Since the beginning of the DNA project in Bosnia, the ICMP scientists have been looking for faster, cheaper and more efficient ways to extract and analyze DNA. They have improved the process of extracting DNA from bone samples and have 90 percent efficiency today, said Jon Davoren, the senior ICMP scientist overseeing the bone processing in Sarajevo.

They have also worked out many of the early computer glitches from two years ago and shared their findings with other scientists.

“What is stopping us from going faster at the moment is the money to do more laboratory tests,” Bacon said.

The ICMP forensics expect to complete processing the backlog of 8,000 bone samples this year.

They could do more DNA analysis if more chemical reagents were available. What they have, they must stretch throughout the year.

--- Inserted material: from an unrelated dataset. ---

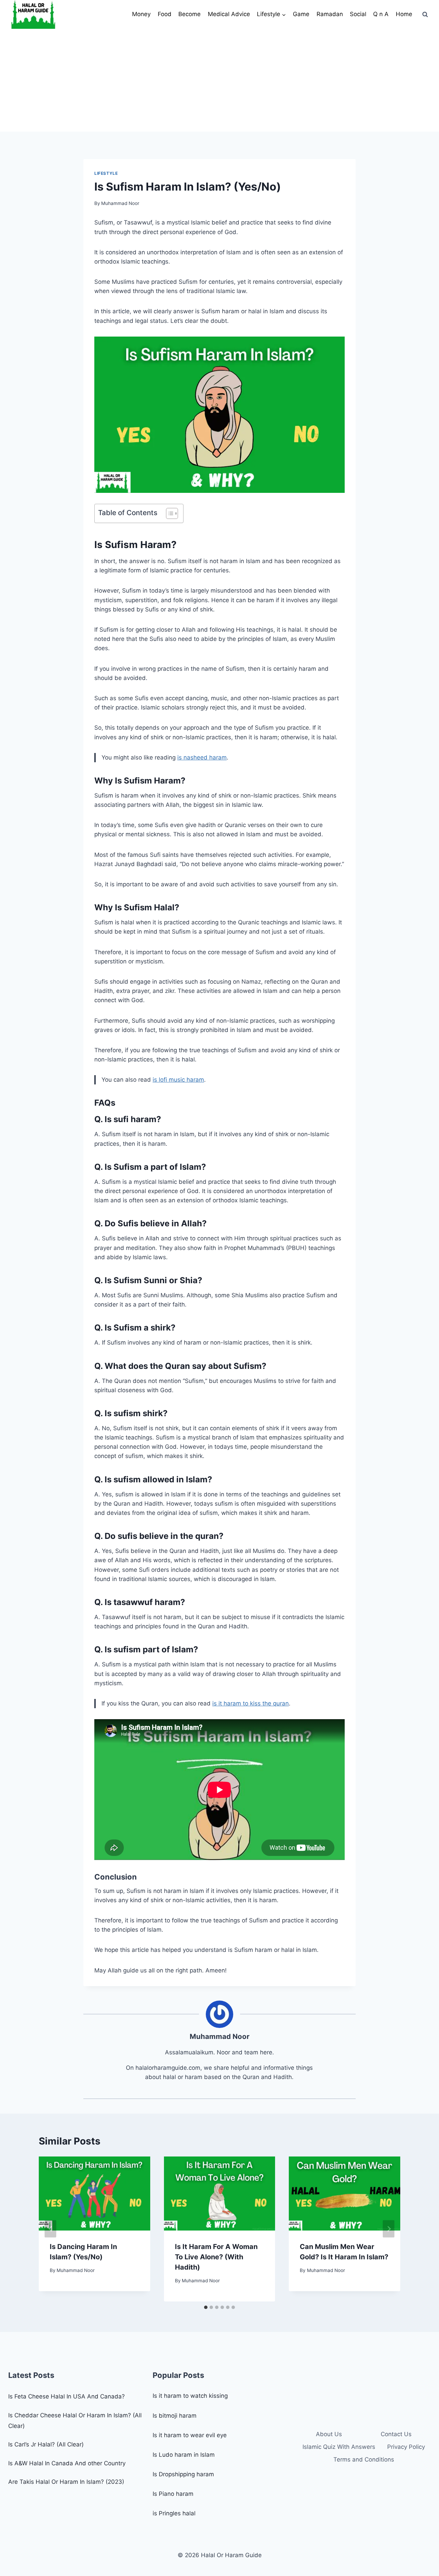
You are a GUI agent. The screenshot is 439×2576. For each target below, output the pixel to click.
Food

Conducting all the DNA tests in Bosnia saves money significantly, once all the materials have been gathered. Bacon, who is in charge of fund-raising, has been trying to work out deals with some of the global mail carriers like DHL and Federal Express to get lower postage rates for thousands of blood samples from the victims’ relatives who have moved abroad since the war.

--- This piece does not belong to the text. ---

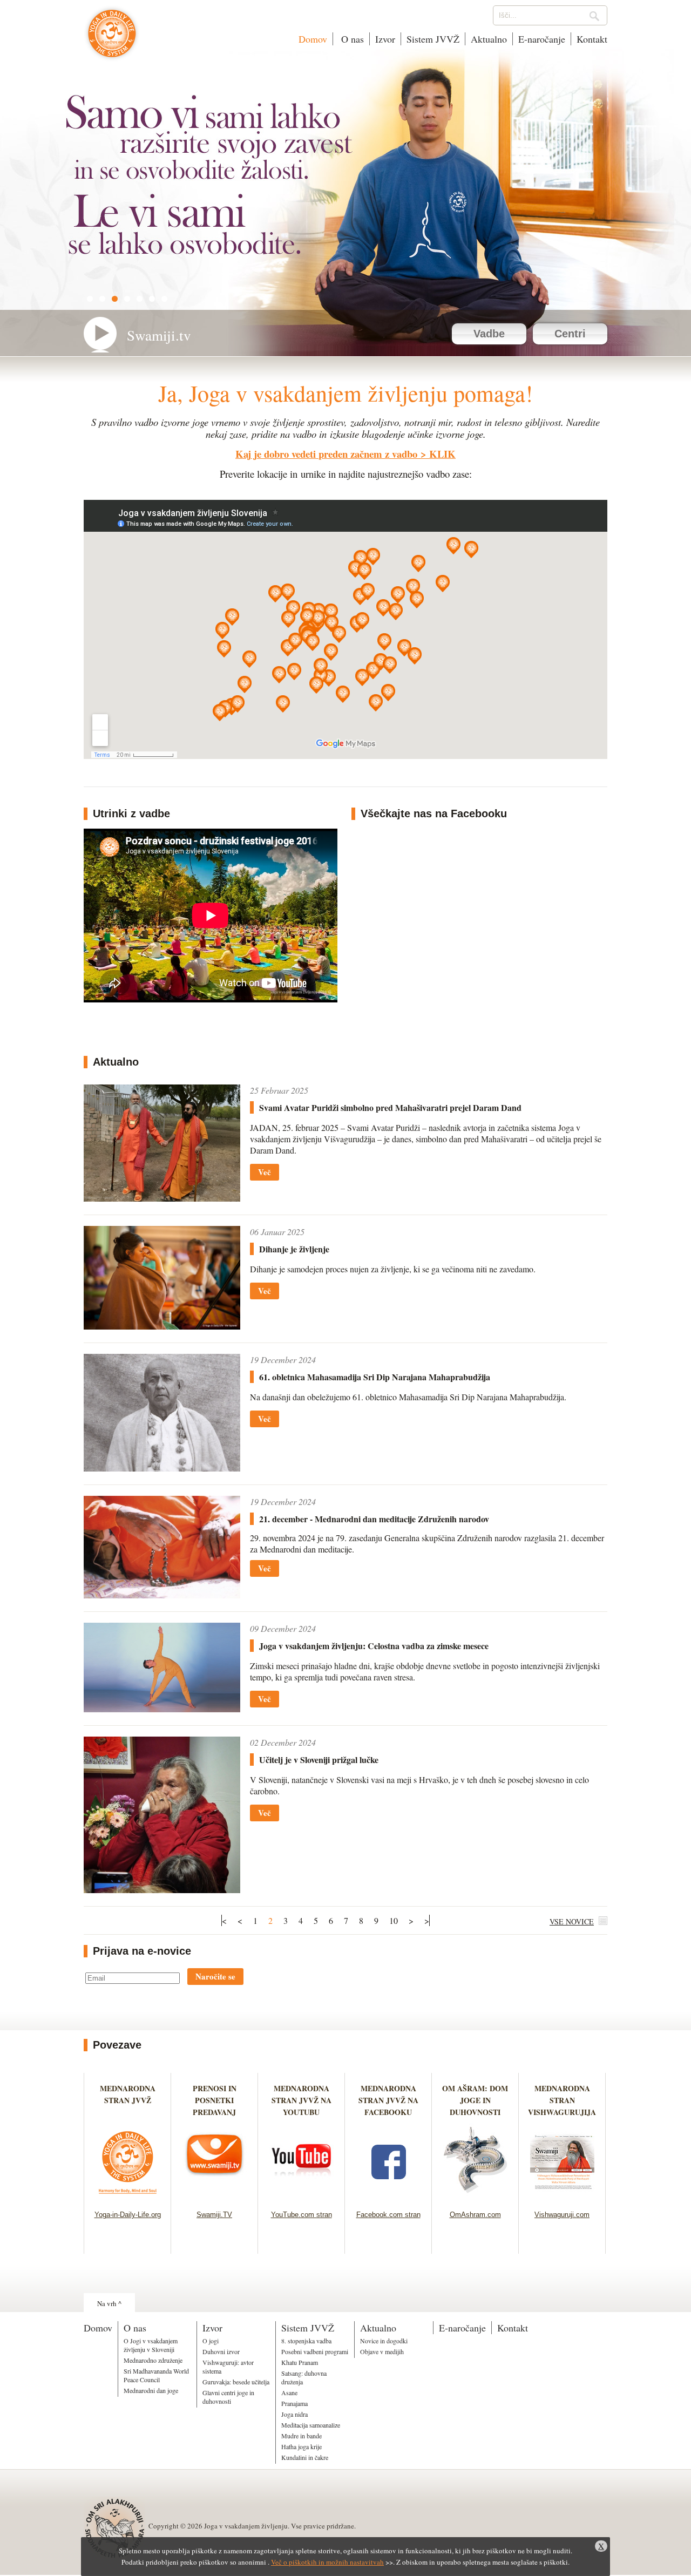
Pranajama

Different pharmaceutical companies have donated a lot of the chemical reagents or provided them at an extremely reduced cost, said Jenny Ranson, an ICMP spokeswoman.

Still, Bacon’s fund-raising efforts with the governments of the world have resulted in more failures than successes.

There are currently 13 donor nations, led by the United States, which provides 50 percent of the budget, and the Netherlands. Others include Denmark, Finland, Germany, Vatican City, Iceland, Ireland, Norway, Sweden, Switzerland, United Kingdom and British Council and Greece.

Thus far no money has come from the countries of the Muslim world, Bacon said, even though many or most of those the ICMP seeks to identify were Muslims.

Bacon believes the costs of DNA identification should be spread more evenly.

“The nations of the world owe something to the Bosnian people,” said Bacon, who often hears, “You did not help us during the war, you can help us now,” from the survivors.

Identifying the missing would help resolve lingering uncertainty from the Bosnian conflict.

“Without the process of identification continuing, the whole question of conflict resolve will never be solved,” Bacon said.